Production in Oceania effectively represents developments in Australia and to a much lesser extent New Zealand. Anticipated moderate expansion in both these countries will push the regional total above 1.4 million tonnes.
Record poultry trade
Poultry meat trade this year is expected to increase by 3.5 per cent to 12.7 million tonnes. Since peaking in mid-2014, prices have steadily declined such that in May 2016 they were 16 per cent below the year earlier level.
According to the FAO, “Prevailing low international prices and rising domestic consumption have been important factors stimulating import demand in a number of markets including Saudi Arabia, South Africa, Japan, Viet Nam, Cuba and the United Arab Emirates.”
The leading exporting region is South America, with the total coming close to 5 million tonnes this year, more than 90 per cent of which will be shipped from Brazil.
Brazil’s exports have escalated sharply and could reach almost 4.6 million tonnes compared with around 4 million tonnes in 2014, since when it has replaced the USA as the leading poultry meat exporter (figure 2).
Figure 2. Brazil's poultry meat exports have overtaken those from the US.
It should be noted that the data presented in the Food Outlook reports is based on a marketing, season basis in contrast to a calendar year which is used in certain other reports.
Exports from North America almost entirely reflect trade from the US. Back in 2014, the US shipped some 4.2 million tonnes of poultry meat, but this figure fell by more than 16 per cent in 2015 as a result of HPAI outbreaks in the States causing some importers to look to alternative sources of supply.
The report states: “Containment and elimination of HPAI in the USA was projected to herald a substantial recovery in exports this year.”
However, “The reappearance of the disease in Indiana earlier this year has rekindled concern with the affected part of the State not being declared disease free until the beginning of May.”
As US exports over the first three months of this year were down by some 7.7 per cent, the FAO has forecast an annual rise of only 1.5 per cent for 2016 to around 3.6 million tonnes.
Total exports from Asia have shown little movement in recent years averaging just under 2 million tonnes a year.
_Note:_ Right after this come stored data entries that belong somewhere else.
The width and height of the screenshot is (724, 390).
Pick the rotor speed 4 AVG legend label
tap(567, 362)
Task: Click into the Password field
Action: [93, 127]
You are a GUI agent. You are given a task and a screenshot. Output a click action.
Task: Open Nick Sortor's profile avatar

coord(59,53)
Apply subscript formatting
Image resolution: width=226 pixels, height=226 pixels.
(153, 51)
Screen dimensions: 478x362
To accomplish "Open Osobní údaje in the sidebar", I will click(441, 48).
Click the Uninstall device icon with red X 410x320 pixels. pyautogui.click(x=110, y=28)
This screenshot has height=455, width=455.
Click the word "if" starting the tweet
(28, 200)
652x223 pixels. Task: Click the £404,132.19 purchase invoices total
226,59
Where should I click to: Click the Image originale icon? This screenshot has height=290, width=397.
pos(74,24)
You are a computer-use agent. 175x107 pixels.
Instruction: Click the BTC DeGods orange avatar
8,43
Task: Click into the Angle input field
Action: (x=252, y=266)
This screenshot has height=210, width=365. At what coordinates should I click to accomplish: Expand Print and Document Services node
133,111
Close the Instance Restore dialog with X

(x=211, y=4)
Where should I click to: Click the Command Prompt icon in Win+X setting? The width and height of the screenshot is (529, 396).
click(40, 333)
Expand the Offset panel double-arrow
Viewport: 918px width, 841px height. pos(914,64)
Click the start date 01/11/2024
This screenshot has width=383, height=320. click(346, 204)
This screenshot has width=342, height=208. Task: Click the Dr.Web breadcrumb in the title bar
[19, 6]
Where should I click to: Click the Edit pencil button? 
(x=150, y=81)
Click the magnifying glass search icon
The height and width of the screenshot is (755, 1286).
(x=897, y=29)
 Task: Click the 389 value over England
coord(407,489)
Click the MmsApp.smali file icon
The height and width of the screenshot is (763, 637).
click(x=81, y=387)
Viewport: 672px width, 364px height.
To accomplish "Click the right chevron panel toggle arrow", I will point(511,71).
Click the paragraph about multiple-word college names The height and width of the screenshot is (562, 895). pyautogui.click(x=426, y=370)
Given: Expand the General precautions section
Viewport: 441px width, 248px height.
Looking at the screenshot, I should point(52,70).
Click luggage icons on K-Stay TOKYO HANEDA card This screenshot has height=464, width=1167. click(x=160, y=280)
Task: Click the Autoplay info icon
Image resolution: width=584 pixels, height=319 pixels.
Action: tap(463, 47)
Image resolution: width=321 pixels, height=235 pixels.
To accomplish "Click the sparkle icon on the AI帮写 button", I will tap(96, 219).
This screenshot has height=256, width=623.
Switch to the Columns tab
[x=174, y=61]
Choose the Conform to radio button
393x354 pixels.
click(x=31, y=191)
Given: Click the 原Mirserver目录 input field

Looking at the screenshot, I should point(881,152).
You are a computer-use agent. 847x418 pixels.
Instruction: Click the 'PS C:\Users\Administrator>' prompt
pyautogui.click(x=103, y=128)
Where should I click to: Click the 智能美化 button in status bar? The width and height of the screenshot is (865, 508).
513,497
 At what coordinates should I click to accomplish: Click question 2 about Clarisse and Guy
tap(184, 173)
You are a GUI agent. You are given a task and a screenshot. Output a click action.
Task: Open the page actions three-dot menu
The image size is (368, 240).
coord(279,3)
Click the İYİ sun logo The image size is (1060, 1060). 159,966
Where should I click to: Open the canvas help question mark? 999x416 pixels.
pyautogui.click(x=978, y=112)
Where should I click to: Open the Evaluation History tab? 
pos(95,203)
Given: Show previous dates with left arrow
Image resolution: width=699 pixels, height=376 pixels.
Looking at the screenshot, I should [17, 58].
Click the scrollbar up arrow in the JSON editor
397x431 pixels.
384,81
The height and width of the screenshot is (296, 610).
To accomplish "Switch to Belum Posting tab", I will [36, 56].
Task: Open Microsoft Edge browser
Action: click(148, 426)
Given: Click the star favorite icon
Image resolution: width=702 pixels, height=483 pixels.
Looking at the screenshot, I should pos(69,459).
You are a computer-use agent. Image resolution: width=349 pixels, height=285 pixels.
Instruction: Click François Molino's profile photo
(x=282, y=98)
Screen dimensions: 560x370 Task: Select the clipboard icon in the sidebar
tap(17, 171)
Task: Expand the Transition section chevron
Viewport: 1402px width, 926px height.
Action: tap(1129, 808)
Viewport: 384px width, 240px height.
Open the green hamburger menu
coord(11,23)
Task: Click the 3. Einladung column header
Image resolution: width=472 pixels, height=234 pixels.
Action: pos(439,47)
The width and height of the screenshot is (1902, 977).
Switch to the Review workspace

However, this report indicates that the recovery in shipments from Thailand, primarily to Japan, will continue and will likely exceed 900,000 tonnes compared with around 770,000 tonnes back in 2014.
European exports are fairly stagnant at around 1.8 million tonnes a year, with third-country sales from the EU amounting to some 1.4 million tonnes.
Exports from Africa are small, mainly reflecting trade from South Africa of around 80,000 tonnes a year.
There are several reasons why the total world trade figures for exports and imports, although close, do not equate exactly.
The biggest importing region is Asia, accounting for some 57 per cent of the world total. Imports into this area are expected to reach a record-exceeding 7 million tonnes.
Whereas purchases by China are not forecast to match the 2015 level because of a stagnant demand and HPAI-related import prohibitions, purchases by both Japan and Saudi Arabia look likely to come close to 1.2 million tonnes.
Receipts by African countries amount to around 1.8 million tonnes a year. But, while imports into Angola have declined when compared with 2014, South Africa has had to accept increasing quantities, mainly from Brazil and the EU, the total rising from less than 400,000 tonnes in 2014 to an estimated 550,000 tonnes in 2016.
Imports by European countries have tended to decline as a result of a growth in production in Russia and the country-specific trade embargoes imposed by this country which appear likely to continue until the end of 2017. For 2016, Russia’s poultry meat imports are assessed at less than 200,000 tonnes compared with 460,000 tonnes in 2014.